The waters boast a rich and diverse mix of environments and wildlife that have shaped the cultures along their shores. For more than a century, the fish stocks in Europe’s north-western waters have been severely over-exploited. That has left many populations, such as cod, low or depleted, and has devastated numerous fishing communities that depended on these stocks for their livelihoods.

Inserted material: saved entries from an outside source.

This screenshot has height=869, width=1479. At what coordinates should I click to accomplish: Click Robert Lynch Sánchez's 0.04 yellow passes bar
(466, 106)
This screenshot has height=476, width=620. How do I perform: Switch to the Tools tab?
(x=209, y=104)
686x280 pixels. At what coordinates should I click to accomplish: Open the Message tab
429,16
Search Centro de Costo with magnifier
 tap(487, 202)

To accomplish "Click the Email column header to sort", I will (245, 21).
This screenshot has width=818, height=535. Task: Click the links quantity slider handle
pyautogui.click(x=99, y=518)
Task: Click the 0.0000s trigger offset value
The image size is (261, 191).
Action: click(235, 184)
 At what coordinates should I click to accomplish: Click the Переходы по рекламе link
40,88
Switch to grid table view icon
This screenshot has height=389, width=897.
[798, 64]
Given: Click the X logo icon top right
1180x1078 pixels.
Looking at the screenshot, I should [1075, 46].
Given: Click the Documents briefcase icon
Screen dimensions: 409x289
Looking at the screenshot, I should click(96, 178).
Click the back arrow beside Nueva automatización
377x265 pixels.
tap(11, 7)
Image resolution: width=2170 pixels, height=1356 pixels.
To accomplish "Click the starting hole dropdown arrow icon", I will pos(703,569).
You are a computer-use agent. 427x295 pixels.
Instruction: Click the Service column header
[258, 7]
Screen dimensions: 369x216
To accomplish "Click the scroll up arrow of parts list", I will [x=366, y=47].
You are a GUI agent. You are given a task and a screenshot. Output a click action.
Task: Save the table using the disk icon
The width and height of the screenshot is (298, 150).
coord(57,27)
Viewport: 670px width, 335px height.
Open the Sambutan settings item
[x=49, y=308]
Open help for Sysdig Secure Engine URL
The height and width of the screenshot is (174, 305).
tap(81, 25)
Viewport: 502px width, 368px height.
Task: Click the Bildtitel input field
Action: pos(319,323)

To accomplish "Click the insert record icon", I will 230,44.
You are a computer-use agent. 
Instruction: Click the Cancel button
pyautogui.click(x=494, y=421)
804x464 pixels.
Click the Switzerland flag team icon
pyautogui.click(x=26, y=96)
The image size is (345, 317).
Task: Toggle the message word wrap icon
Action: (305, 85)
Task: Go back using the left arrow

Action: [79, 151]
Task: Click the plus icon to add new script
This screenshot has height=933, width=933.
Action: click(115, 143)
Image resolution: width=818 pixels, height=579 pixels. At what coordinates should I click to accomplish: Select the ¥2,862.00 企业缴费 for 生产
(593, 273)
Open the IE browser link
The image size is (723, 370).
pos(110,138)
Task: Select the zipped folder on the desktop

Despite putting in place a CFP in 1983 to manage European fish stocks sustainably, EU fisheries ministers have set fishing limits on average 40 per cent above scientific advice for the past 12 years. Calls to reduce fishing pressure have been ignored for too long in favour of short-term economic and political gains. However, as a result of sustained pressure for ambitious reform, EU decision-makers agreed in 2013 to a far reaching reform of the CFP, including a commitment to end overfishing and restore fish stocks.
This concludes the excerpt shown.